The Saga game windows. I'm only playing one character, so the right side says "player absent" for the entire game. I'm facing a human fighter and a werewolf, and the message window shows the damage they're doing to me. At the bottom  you can see my character class (elf) and attributes.
  
This is my first experience with an Amstrad CPC game, but I know the computer has some decent titles. In Europe, it was a legitimate contender to the Commodore 64/128. The Bard's Tale had a release on the Amstrad in 1987. So did J. R. R. Tolkien's War in Middle Earth, Bloodwych, B.A.T., and Dragons of Flame. I'm not holding any of these up as great games, but at least they were competent. Saga, is in fact, a late addition to the Amstrad catalogue; on my list, the only two games after it with Amstrad releases are the two HeroQuest titles.

It's not the developer. This is, admittedly, the only RPG on my list from Lankhor--perhaps the only RPG that Lankhor ever made--but the company was clearly not a bunch of amateurs. Wikipedia notes that the developer's first game, Mortville Manor, is the first game to feature speech synthesis. Here's what that game looked like, in 1987:


In short, the platform was capable of better, the developer was capable of better, and the nation of France was capable of better. Where did this game come from?

Saga is winnable in about 30 minutes, and not in the way some adventure games are, where if you know what you're doing, you can take shortcuts and buzz right to the end. There aren't any shortcuts in Saga; there doesn't need to be, because the entire game only takes up about 24 screens, and half of those are repetitive scenes in the "labyrinth." It has 5 combats and 3 other important interactions, and that's it. Although the interface suggests an adventure game, there isn't a single "puzzle" within it.

The even more amusing thing is that the game supports two players. Except for perhaps the initial combats, it isn't a challenge enough for one player, let alone two. I'm picturing two French youths running home from a computer store in 1990 and slamming this exciting-looking fantasy game into their Amstrad disk drive. One picks up the joystick while the other positions his hands on the keyboard. They spend about an hour creating their characters, exploring the available classes. Finally, after a lot of debate, a lot of laughs at the goofy character portraits, they finally settle on their choices. Excited, they swap disks, hit ENTER, and start exploring the game world.
  
Creating two characters.
  
Less than half an hour later, they're looking at each other, confused. "Je ne comprends pas," they say. "C'est fini? Ou sont les orques? Je veux tuer plus de mauvaises choses, s'il vous plaƮt." Defeated, they have nothing to do but go outside and play bilboquet or something.

Heprena has some troubles.
  
The back story is simple. In the "13th century," the character has received a message from his old mentor and guardian, Merlux the Magic Master, that "Heprena is dying." The character leaves his simple house in an enchanted forest and responds to Merlux's call. 

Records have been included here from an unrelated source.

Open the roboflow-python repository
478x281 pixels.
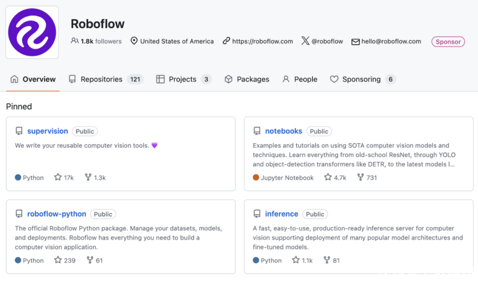(57, 214)
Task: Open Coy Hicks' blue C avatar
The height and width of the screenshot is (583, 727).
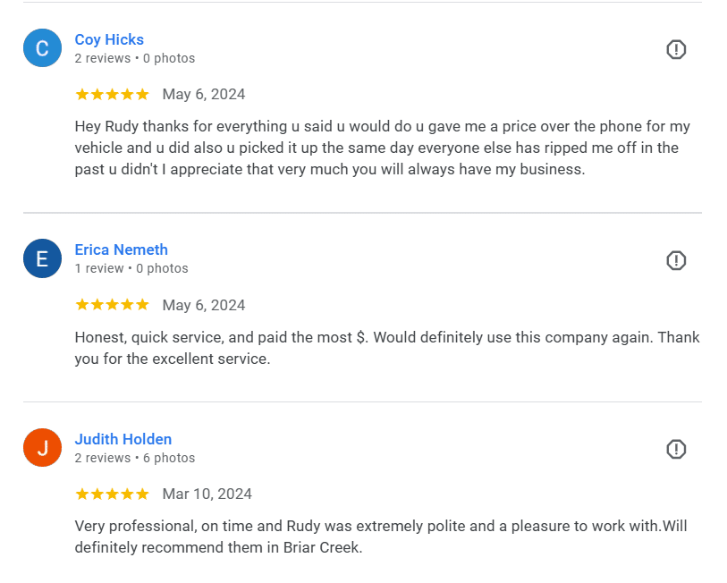Action: click(x=42, y=48)
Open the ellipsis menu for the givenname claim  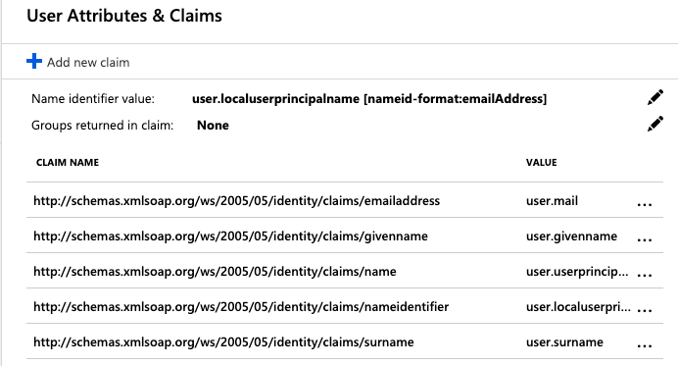tap(645, 240)

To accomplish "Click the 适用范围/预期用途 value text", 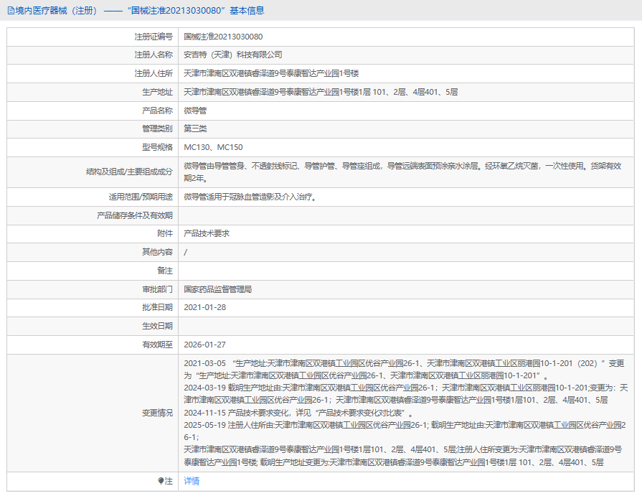I will (250, 196).
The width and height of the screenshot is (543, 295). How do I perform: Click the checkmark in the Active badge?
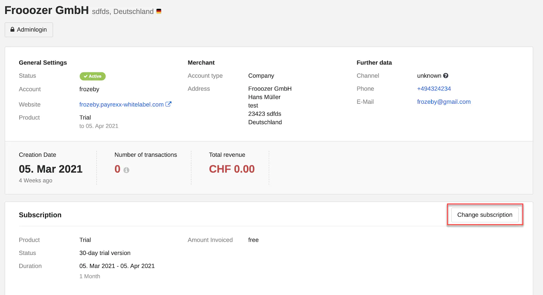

The player creates a character from one of six classes: warrior, magician, assassin, elf, paladin, and priest. Each has a different set of attributes (strength, dexterity, charisma, intelligence, hit points, magic points), a different set of weapons, and--for those capable of casting magic--a different set of spells. The player can then put 6 points in any combination of attributes that he wishes. Agility, intelligence, and strength all influence various combat and spell rolls, but I didn't see any place in the game where charisma made a difference.
  
Choosing from among 6 character classes.
  
Gameplay takes place on a series of static screens. The interface has only five inputs, whether using the keyboard or joystick: up, down, right, left, and execute. If using the keyboard, the movement keys are nonsensically mapped to:

      S
,             .
      X

Mimicking a joystick on the keypad was much easier.

Commands include "Move" (followed by the direction), "Open," "Look," "Use," and separate sub-menus for various things to do with items ("Take," "Give," "Drop") and other actions ("Attack," "Talk," "Cast a Spell").

For a while, I couldn't get anywhere with the game until I realized that commands apply to the location of a cursor on the screen. You use the movement keys to position the cursor over whatever you want to look at, open, talk to, attack, and so forth, and then choose the appropriate command. The cursor resets to the upper-left corner whenever you change screens.

As I mentioned, the game is quick and easy for the right sort of character. The only real difficulty is in combat; some of the classes aren't well-equipped for the game's 5 battles. When combat arrives, enemies start attacking in real time, doing 4-6 points of damage every 20-30 seconds or so. During this time, you're furiously positioning your cursor over the enemy, hitting SPACE or the joystick button to bring up the command screen, scrolling down to "Actions," scrolling down to "Attack," scrolling to the chosen weapon, hitting the button again to execute, and then hitting it a few more times to simulate the dice rolls. I found it extremely hard to get through this sequence without accidentally selecting one of the other commands, then having to cancel it, and taking extra unnecessary damage in the meantime.

Selecting commands to attack a gargoyle.

There are two places in the game where all of your hit points are restored. You have to survive 3 combats (2 with 2 enemies each) before that, and this is the toughest part of the game. When my first character, a paladin, was unable to get that far, I enlisted a warrior as a second character. Although I couldn't effectively control both at once, I could use the warrior as cannon fodder for the first few battles. When he died, the game maintained an annoying screen saying "your quest ends here."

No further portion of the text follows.